ACTION ITEM:
Restate only the tail of the data below, starting at the line that contains "Instruction: Open 'Pen" and including the last line, word for word.

[Data items]
BEGIN

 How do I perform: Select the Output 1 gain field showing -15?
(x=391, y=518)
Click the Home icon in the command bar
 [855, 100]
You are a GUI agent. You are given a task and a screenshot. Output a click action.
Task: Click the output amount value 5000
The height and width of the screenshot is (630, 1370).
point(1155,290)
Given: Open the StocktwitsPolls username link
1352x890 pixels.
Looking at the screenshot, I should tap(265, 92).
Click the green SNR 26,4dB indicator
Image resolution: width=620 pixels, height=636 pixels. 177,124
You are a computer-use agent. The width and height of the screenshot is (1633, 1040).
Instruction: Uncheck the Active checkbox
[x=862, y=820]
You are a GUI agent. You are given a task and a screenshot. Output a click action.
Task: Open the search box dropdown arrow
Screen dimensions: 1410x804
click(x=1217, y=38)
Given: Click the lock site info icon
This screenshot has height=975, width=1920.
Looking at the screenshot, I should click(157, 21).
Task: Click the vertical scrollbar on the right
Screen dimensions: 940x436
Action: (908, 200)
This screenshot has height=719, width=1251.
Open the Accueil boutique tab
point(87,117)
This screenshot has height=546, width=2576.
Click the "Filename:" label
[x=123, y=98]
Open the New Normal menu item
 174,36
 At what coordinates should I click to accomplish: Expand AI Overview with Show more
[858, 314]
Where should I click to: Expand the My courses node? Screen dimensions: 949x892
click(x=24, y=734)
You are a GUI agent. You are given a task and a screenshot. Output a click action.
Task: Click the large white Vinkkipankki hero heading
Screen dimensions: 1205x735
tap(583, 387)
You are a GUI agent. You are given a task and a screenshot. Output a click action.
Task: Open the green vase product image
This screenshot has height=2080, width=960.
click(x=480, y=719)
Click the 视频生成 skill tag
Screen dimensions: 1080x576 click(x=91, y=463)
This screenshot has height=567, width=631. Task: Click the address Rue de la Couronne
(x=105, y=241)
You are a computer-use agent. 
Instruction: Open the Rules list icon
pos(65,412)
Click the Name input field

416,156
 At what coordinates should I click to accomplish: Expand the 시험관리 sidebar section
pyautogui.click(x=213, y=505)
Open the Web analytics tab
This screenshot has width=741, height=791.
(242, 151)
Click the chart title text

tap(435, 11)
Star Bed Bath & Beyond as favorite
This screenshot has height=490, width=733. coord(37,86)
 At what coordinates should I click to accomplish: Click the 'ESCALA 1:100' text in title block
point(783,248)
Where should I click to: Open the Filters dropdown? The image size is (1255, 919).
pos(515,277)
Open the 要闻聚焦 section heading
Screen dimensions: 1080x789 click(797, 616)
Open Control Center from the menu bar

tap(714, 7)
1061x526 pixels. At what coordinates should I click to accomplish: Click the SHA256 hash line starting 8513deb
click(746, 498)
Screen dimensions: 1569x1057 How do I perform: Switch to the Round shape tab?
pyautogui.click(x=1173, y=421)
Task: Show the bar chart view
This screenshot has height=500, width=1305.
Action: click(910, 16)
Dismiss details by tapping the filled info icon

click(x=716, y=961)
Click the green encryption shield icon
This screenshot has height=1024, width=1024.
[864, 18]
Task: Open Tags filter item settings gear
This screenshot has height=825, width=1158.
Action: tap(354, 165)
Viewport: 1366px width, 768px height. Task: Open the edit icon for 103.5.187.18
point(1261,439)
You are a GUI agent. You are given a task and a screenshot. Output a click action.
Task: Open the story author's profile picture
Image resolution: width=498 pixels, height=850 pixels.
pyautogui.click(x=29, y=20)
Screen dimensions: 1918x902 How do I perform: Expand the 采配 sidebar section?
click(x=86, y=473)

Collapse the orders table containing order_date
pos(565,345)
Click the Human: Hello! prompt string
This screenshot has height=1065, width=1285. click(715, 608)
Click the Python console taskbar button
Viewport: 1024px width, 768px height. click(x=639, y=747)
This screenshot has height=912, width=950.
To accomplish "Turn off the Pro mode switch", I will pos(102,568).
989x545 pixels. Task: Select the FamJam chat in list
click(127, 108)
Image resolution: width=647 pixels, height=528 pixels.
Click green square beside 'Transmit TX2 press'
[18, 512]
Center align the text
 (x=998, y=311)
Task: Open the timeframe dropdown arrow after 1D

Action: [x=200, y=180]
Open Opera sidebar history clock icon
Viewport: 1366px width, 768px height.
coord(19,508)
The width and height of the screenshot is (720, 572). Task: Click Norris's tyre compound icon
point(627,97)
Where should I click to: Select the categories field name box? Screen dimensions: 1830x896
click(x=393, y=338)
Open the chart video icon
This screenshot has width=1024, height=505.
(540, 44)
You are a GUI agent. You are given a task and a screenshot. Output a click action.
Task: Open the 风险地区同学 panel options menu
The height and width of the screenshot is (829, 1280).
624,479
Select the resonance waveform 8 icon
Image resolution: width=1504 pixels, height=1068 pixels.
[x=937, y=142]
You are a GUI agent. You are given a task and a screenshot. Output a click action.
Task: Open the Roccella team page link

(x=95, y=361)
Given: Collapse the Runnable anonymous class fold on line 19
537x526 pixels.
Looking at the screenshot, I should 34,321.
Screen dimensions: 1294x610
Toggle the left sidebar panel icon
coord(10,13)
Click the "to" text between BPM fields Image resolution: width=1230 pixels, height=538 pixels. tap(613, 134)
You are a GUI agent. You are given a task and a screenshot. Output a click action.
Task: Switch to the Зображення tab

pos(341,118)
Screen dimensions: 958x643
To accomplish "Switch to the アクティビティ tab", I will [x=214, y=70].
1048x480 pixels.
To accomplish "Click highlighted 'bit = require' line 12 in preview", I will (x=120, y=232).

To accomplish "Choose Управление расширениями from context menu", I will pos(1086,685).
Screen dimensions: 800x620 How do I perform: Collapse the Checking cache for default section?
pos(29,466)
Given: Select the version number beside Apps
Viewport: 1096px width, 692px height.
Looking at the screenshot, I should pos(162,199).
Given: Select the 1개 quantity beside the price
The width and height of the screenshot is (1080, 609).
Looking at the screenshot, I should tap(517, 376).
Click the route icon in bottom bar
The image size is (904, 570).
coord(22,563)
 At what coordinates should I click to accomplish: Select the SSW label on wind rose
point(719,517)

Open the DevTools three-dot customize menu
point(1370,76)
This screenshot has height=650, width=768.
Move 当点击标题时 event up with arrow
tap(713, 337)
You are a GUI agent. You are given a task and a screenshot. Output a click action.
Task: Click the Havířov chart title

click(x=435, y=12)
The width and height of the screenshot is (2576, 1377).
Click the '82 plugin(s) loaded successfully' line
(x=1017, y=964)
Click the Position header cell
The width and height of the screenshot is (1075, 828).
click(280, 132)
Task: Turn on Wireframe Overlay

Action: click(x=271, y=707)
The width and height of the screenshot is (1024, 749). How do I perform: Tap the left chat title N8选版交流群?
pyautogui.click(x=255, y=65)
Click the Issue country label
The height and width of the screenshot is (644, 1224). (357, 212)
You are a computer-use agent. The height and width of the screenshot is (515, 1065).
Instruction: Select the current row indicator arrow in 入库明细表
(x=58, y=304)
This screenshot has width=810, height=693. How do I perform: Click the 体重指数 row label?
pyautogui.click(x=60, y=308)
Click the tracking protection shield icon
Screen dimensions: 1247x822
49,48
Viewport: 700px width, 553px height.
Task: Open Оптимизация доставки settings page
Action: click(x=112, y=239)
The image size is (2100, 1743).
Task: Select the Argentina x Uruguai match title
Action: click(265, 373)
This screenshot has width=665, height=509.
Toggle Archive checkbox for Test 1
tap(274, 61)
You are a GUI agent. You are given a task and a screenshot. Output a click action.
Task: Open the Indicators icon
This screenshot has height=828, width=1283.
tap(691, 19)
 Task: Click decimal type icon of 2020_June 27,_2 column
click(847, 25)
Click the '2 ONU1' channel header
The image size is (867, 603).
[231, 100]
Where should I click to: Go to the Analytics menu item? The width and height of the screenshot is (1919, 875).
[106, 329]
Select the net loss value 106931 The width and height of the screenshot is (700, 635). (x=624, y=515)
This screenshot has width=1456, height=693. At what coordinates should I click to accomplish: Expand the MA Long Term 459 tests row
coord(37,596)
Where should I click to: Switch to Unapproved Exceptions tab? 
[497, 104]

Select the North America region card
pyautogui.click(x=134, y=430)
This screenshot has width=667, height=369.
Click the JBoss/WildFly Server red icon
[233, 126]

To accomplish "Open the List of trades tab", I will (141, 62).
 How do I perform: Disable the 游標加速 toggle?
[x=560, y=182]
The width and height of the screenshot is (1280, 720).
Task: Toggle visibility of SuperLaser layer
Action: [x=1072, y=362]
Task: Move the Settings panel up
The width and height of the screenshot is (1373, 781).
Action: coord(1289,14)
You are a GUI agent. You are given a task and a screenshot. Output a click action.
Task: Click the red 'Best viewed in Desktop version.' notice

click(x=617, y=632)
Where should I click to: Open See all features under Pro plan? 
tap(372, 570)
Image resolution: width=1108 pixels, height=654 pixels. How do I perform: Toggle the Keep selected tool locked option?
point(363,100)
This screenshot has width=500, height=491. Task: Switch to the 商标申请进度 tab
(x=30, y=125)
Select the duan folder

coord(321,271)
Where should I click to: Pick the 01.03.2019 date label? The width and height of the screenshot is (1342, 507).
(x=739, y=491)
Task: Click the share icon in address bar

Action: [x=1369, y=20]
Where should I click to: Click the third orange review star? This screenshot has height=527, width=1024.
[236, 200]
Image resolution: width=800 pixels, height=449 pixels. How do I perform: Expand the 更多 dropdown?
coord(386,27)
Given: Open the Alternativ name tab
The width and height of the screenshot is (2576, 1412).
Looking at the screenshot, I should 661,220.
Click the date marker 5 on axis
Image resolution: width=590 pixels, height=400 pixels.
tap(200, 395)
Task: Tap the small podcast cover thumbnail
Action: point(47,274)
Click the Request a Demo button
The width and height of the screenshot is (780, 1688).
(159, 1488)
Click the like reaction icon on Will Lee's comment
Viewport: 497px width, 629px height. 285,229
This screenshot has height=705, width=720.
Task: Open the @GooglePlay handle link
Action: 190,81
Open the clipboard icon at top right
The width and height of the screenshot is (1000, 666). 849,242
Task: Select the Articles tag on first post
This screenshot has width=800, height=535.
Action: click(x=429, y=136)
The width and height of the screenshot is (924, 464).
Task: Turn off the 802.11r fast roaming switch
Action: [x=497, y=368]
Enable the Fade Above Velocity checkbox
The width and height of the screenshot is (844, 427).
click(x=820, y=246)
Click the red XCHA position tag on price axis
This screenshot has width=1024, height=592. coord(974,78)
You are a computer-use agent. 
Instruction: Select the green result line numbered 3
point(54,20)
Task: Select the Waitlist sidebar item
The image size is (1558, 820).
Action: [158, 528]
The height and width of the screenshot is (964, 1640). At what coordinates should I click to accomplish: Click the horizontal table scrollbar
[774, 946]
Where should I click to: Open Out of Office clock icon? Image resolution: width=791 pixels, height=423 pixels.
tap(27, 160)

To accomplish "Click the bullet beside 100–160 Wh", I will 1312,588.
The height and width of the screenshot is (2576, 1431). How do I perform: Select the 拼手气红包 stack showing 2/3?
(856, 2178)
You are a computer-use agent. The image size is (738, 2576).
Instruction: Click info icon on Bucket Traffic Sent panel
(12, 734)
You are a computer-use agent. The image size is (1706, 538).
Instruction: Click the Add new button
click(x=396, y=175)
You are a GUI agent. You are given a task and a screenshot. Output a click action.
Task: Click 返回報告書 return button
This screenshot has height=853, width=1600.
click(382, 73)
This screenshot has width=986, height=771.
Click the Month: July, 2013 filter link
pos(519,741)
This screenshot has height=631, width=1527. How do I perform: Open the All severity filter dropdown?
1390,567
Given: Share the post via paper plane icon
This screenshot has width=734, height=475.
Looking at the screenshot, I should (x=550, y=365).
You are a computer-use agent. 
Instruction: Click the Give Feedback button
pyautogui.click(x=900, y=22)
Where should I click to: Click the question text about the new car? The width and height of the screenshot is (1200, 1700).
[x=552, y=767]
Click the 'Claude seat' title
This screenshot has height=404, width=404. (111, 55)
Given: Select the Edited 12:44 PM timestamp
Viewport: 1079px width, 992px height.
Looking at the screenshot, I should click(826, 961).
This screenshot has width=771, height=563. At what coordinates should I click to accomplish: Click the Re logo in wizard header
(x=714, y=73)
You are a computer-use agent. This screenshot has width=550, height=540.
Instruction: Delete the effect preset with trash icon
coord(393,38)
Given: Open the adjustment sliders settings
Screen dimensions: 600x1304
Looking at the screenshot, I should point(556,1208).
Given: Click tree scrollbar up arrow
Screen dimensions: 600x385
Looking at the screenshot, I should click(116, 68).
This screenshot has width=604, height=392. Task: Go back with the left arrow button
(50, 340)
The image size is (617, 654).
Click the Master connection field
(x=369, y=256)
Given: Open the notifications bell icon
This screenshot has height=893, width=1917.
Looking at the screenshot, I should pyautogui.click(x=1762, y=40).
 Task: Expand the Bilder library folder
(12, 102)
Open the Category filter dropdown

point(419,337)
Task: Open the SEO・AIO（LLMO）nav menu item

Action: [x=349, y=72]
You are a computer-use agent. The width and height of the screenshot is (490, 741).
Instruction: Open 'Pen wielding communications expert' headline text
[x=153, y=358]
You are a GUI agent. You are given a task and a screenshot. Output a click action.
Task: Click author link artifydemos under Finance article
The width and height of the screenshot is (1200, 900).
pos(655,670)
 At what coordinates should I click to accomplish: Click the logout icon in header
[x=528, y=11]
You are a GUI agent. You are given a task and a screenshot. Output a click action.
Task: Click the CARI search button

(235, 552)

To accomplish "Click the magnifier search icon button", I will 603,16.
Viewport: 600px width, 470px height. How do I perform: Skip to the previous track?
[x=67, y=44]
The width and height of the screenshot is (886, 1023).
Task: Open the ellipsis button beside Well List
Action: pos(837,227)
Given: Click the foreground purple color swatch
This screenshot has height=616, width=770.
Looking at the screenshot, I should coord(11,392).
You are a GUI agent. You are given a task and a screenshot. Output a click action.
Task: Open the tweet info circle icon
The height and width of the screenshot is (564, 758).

END

ANSWER TO THIS PROBLEM:
Instruction: Open 'Pen wielding communications expert' headline text
[x=153, y=358]
You are a GUI agent. You are given a task and a screenshot. Output a click action.
Task: Click author link artifydemos under Finance article
The width and height of the screenshot is (1200, 900).
pos(655,670)
 At what coordinates should I click to accomplish: Click the logout icon in header
[x=528, y=11]
You are a GUI agent. You are given a task and a screenshot. Output a click action.
Task: Click the CARI search button

(235, 552)

To accomplish "Click the magnifier search icon button", I will 603,16.
Viewport: 600px width, 470px height. How do I perform: Skip to the previous track?
[x=67, y=44]
The width and height of the screenshot is (886, 1023).
Task: Open the ellipsis button beside Well List
Action: pos(837,227)
Given: Click the foreground purple color swatch
This screenshot has height=616, width=770.
Looking at the screenshot, I should coord(11,392).
You are a GUI agent. You are given a task and a screenshot. Output a click action.
Task: Open the tweet info circle icon
The height and width of the screenshot is (564, 758).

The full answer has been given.